Background and objective: NK4, a competitive antagonist for hepatocyte growth factor (HGF) and the Met receptor, is a bifunctional molecule that acts as an HGF antagonist and an angiogenesis inhibitor. The objective of this study was to investigate the anti-tumor effects of NK4 on the cholangiocarcinoma (CCA) cell line HuCC-T1.

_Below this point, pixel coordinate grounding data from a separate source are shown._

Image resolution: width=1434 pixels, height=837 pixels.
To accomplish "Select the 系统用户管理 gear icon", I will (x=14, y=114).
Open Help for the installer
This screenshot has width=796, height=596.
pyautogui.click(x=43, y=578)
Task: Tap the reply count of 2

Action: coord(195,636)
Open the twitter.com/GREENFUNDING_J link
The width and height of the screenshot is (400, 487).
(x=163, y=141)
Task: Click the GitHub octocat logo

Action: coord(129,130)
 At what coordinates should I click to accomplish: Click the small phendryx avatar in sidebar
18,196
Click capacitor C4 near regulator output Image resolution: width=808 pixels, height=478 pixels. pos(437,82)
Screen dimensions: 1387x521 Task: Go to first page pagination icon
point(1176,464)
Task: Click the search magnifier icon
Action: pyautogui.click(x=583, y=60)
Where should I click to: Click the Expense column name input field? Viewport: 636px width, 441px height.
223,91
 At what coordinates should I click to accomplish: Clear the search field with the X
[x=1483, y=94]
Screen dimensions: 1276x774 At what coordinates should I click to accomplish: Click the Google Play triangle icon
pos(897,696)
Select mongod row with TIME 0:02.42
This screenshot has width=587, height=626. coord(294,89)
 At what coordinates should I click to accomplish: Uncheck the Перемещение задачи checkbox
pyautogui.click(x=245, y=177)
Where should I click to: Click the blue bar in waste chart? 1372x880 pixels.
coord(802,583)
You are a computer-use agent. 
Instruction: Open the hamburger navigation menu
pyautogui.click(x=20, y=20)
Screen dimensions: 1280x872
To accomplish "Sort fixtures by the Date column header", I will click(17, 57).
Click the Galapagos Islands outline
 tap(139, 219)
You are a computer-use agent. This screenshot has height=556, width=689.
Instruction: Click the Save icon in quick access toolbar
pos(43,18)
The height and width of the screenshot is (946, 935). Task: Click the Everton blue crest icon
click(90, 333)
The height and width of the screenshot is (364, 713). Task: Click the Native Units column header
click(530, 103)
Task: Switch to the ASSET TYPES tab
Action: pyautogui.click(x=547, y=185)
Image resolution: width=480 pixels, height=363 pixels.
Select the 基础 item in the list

Methods: We assessed the effects of NK4 on proliferation, invasion, migration, and cell cycle progression in mock-transfected HuCC-T1 clones, empty-vector-transfected clones of HuCC-T1 (Hu-Em), and NK4-transfected clones of HuCC-T1 (Hu-NK4), with HuCC-T1 cells serving as the control cells. Correlated with these effects on cellular functions, the mRNA levels of cyclin D1 and cyclin A were monitored using reverse transcription (RT)-PCR and quantitative PCR, and the corresponding protein levels were monitored using Western blotting. In addition, Met phosphorylation and the activity of its important downstream signaling targets protein kinase B (Akt) and glycogen synthase kinase (GSK)-3β were evaluated by Western blotting.
Results: Our data indicate that cell proliferation, invasion, and cell cycle progression of the three types of clones were essentially the same, while these processes were stimulated by HGF in HuCC-T1 and Hu-Em cells, but not in Hu-NK4 cells. Moreover, when stimulated with HGF, the increases in mRNA levels of cyclin D1 and cyclin A were accompanied by corresponding increases in protein levels, and the phosphorylation of Met, Akt, and GSK-3β was upregulated in HuCC-T1 and Hu-Em cells, compared to the levels in the Hu-NK4 cells.
Conclusions: These findings suggest that NK4 gene therapy inhibits HGF/Met-induced growth of human CCA cells by arresting cell cycle progression. It also interferes with Met activation and the downstream phosphatidylinositol-3-kinase/Akt/GSK-3β signaling pathway.